• **What is being asked**
Copy out each record below, exactly as given.

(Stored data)
= = = = =
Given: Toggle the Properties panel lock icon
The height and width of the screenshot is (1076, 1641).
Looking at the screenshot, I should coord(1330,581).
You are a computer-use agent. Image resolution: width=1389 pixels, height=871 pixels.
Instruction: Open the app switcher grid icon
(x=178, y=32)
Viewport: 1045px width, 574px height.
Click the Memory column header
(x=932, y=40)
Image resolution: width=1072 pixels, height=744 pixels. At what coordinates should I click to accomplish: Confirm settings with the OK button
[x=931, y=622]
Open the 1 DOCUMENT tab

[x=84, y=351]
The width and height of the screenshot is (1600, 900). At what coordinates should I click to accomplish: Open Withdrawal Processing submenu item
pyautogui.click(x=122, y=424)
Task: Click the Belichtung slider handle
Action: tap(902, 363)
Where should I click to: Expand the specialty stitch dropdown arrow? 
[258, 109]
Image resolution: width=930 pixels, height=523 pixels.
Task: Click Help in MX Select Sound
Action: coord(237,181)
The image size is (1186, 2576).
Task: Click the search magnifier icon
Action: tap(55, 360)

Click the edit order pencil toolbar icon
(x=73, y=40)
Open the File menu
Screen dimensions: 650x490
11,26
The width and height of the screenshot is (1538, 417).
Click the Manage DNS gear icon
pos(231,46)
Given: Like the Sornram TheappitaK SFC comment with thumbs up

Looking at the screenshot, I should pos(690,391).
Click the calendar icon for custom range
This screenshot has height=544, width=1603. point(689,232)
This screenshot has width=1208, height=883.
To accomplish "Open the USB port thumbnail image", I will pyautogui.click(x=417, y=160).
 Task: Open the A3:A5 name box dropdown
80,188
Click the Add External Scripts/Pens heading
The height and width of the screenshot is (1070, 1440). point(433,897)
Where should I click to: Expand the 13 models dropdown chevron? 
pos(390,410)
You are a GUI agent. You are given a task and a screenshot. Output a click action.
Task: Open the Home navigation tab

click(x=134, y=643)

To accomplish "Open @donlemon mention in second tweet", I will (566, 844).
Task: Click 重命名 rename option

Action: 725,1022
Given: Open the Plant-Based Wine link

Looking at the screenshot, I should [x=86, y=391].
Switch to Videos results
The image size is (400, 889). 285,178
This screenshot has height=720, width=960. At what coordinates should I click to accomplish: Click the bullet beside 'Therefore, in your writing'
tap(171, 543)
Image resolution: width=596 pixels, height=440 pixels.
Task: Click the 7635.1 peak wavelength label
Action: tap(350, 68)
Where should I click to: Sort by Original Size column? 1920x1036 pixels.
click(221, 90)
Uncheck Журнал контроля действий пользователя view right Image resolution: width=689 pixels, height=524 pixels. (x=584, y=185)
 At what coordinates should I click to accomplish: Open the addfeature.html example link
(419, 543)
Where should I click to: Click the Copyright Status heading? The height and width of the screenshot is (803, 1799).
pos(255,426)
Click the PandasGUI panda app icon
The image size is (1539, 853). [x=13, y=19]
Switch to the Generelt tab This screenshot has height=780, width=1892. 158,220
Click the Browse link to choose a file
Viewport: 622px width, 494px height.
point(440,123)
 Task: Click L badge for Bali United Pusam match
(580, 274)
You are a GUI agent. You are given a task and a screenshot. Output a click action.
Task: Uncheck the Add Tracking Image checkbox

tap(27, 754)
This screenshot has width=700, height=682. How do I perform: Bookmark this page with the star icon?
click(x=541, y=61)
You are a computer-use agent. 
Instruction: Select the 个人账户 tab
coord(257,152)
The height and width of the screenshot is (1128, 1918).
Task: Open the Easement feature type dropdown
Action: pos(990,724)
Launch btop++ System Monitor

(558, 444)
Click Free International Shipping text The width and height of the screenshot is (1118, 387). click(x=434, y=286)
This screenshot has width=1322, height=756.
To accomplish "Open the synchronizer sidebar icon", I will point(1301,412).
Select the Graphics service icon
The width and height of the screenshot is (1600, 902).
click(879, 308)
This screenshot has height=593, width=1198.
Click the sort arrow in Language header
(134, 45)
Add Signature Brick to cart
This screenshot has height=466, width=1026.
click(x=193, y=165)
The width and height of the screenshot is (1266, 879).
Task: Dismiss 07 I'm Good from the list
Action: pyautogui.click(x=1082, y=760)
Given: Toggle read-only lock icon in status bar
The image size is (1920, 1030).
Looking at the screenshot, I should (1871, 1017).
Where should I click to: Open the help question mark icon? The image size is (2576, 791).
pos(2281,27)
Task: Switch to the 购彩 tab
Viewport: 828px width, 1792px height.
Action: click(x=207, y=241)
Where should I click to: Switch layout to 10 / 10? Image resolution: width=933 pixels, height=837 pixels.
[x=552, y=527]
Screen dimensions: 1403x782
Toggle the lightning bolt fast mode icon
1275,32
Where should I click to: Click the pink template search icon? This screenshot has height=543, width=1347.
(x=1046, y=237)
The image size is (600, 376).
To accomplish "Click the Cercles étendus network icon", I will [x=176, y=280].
= = = = =
• **The answer**
Given: Toggle the Properties panel lock icon
The height and width of the screenshot is (1076, 1641).
Looking at the screenshot, I should coord(1330,581).
You are a computer-use agent. Image resolution: width=1389 pixels, height=871 pixels.
Instruction: Open the app switcher grid icon
(x=178, y=32)
Viewport: 1045px width, 574px height.
Click the Memory column header
(x=932, y=40)
Image resolution: width=1072 pixels, height=744 pixels. At what coordinates should I click to accomplish: Confirm settings with the OK button
[x=931, y=622]
Open the 1 DOCUMENT tab

[x=84, y=351]
The width and height of the screenshot is (1600, 900). At what coordinates should I click to accomplish: Open Withdrawal Processing submenu item
pyautogui.click(x=122, y=424)
Task: Click the Belichtung slider handle
Action: tap(902, 363)
Where should I click to: Expand the specialty stitch dropdown arrow? 
[258, 109]
Image resolution: width=930 pixels, height=523 pixels.
Task: Click Help in MX Select Sound
Action: coord(237,181)
The image size is (1186, 2576).
Task: Click the search magnifier icon
Action: tap(55, 360)

Click the edit order pencil toolbar icon
(x=73, y=40)
Open the File menu
Screen dimensions: 650x490
11,26
The width and height of the screenshot is (1538, 417).
Click the Manage DNS gear icon
pos(231,46)
Given: Like the Sornram TheappitaK SFC comment with thumbs up

Looking at the screenshot, I should pos(690,391).
Click the calendar icon for custom range
This screenshot has height=544, width=1603. point(689,232)
This screenshot has width=1208, height=883.
To accomplish "Open the USB port thumbnail image", I will pyautogui.click(x=417, y=160).
 Task: Open the A3:A5 name box dropdown
80,188
Click the Add External Scripts/Pens heading
The height and width of the screenshot is (1070, 1440). point(433,897)
Where should I click to: Expand the 13 models dropdown chevron? 
pos(390,410)
You are a GUI agent. You are given a task and a screenshot. Output a click action.
Task: Open the Home navigation tab

click(x=134, y=643)

To accomplish "Open @donlemon mention in second tweet", I will (566, 844).
Task: Click 重命名 rename option

Action: 725,1022
Given: Open the Plant-Based Wine link

Looking at the screenshot, I should [x=86, y=391].
Switch to Videos results
The image size is (400, 889). 285,178
This screenshot has height=720, width=960. At what coordinates should I click to accomplish: Click the bullet beside 'Therefore, in your writing'
tap(171, 543)
Image resolution: width=596 pixels, height=440 pixels.
Task: Click the 7635.1 peak wavelength label
Action: tap(350, 68)
Where should I click to: Sort by Original Size column? 1920x1036 pixels.
click(221, 90)
Uncheck Журнал контроля действий пользователя view right Image resolution: width=689 pixels, height=524 pixels. (x=584, y=185)
 At what coordinates should I click to accomplish: Open the addfeature.html example link
(419, 543)
Where should I click to: Click the Copyright Status heading? The height and width of the screenshot is (803, 1799).
pos(255,426)
Click the PandasGUI panda app icon
The image size is (1539, 853). [x=13, y=19]
Switch to the Generelt tab This screenshot has height=780, width=1892. 158,220
Click the Browse link to choose a file
Viewport: 622px width, 494px height.
point(440,123)
 Task: Click L badge for Bali United Pusam match
(580, 274)
You are a GUI agent. You are given a task and a screenshot. Output a click action.
Task: Uncheck the Add Tracking Image checkbox

tap(27, 754)
This screenshot has width=700, height=682. How do I perform: Bookmark this page with the star icon?
click(x=541, y=61)
You are a computer-use agent. 
Instruction: Select the 个人账户 tab
coord(257,152)
The height and width of the screenshot is (1128, 1918).
Task: Open the Easement feature type dropdown
Action: pos(990,724)
Launch btop++ System Monitor

(558, 444)
Click Free International Shipping text The width and height of the screenshot is (1118, 387). click(x=434, y=286)
This screenshot has width=1322, height=756.
To accomplish "Open the synchronizer sidebar icon", I will point(1301,412).
Select the Graphics service icon
The width and height of the screenshot is (1600, 902).
click(879, 308)
This screenshot has height=593, width=1198.
Click the sort arrow in Language header
(134, 45)
Add Signature Brick to cart
This screenshot has height=466, width=1026.
click(x=193, y=165)
The width and height of the screenshot is (1266, 879).
Task: Dismiss 07 I'm Good from the list
Action: pyautogui.click(x=1082, y=760)
Given: Toggle read-only lock icon in status bar
The image size is (1920, 1030).
Looking at the screenshot, I should (1871, 1017).
Where should I click to: Open the help question mark icon? The image size is (2576, 791).
pos(2281,27)
Task: Switch to the 购彩 tab
Viewport: 828px width, 1792px height.
Action: click(x=207, y=241)
Where should I click to: Switch layout to 10 / 10? Image resolution: width=933 pixels, height=837 pixels.
[x=552, y=527]
Screen dimensions: 1403x782
Toggle the lightning bolt fast mode icon
1275,32
Where should I click to: Click the pink template search icon? This screenshot has height=543, width=1347.
(x=1046, y=237)
The image size is (600, 376).
To accomplish "Click the Cercles étendus network icon", I will [x=176, y=280].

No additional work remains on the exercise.